No End: Part 3, Non-Grieving
Something about “No End” feels off to me. Grief is supposed to be a central theme of the movie, and Ula definitely goes through the motions of ruminating on her dead husband and looking back at some details of his death. But it all feels clinical, at a distance.
Later, Kieslowski will show us grief in many forms that feel deeply genuine. But so far in this movie, it feels more like curiosity and discovery than loss.
Jacek comes into a study that Ula is cleaning out and catches her holding the phone, but not talking to anyone. He asks who she is talking to, she says no one, that she intended to call someone, but then forgot. We get a little narrative movement in this scene — Jacek letting Ula now that Labrador has called about the case file — but not much else.
Ula now goes about looking through her husband’s possessions. She comes across $200 US in a book. There’s an amusing bit, where she comes across a number of Dunlap stickers, then finds her husband’s tennis racket and sees that he affixed Dunlap tape on top of the Polish branding on the racquet, to make it look more respectable.
Then she comes across a letter, sealed with heavy tape. There are pictures of a nude woman inside, with the face of the woman cut out in all the pictures. Ula gets upset and tears up all of the pictures.

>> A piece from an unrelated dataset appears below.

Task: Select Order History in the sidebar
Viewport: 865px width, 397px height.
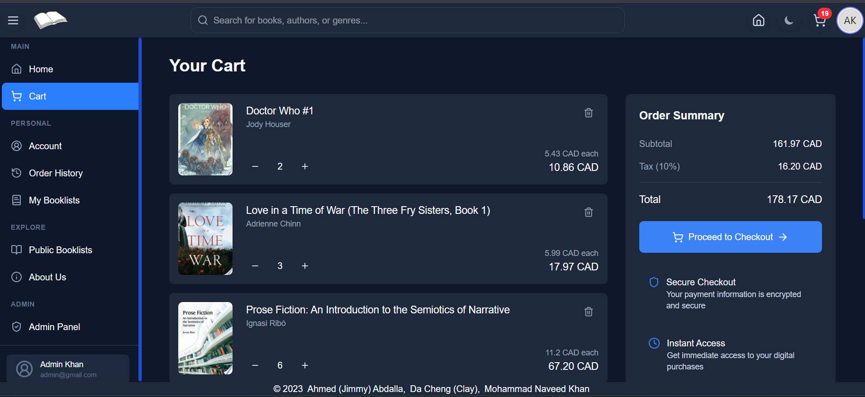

We see the black dog sitting outside the apartment. I suppose Antek no longer needs to show his face, the dog has become the surrogate.
In the next scene, with her husband’s old friend Tomek, she details some guilt about making Antek wait in the car and the thought that if she’d come out sooner she might have saved his life.
Tomek brushes that aside, which is fine, but then he seems to brush aside all of her grief, telling her to stop thinking about it, that she’s still young and has a successful translating career in her own right. He also says that things weren’t great between them at the end, which feels to me far too much like someone telling the plot instead of showing it.
She agrees with that point, but then says that now that he’s gone, she feels that maybe things were better than she thought. His response to that is to sigh and say “but now he’s gone.” What a bizarre, cold scene.
She then goes into the matter of the nude photos, which Tomek says Antek knew about and told him, although he never saw the pictures himself. She tries to explain how she wasn’t making much money as a tour guide at the time.
It seems like Kieslowski was setting up this subplot to have some kind of meaning, but then gave up on it. He does that in a lot of his films. Here, it just seems to add bloat to the beginning of the film, it doesn’t take us anywhere.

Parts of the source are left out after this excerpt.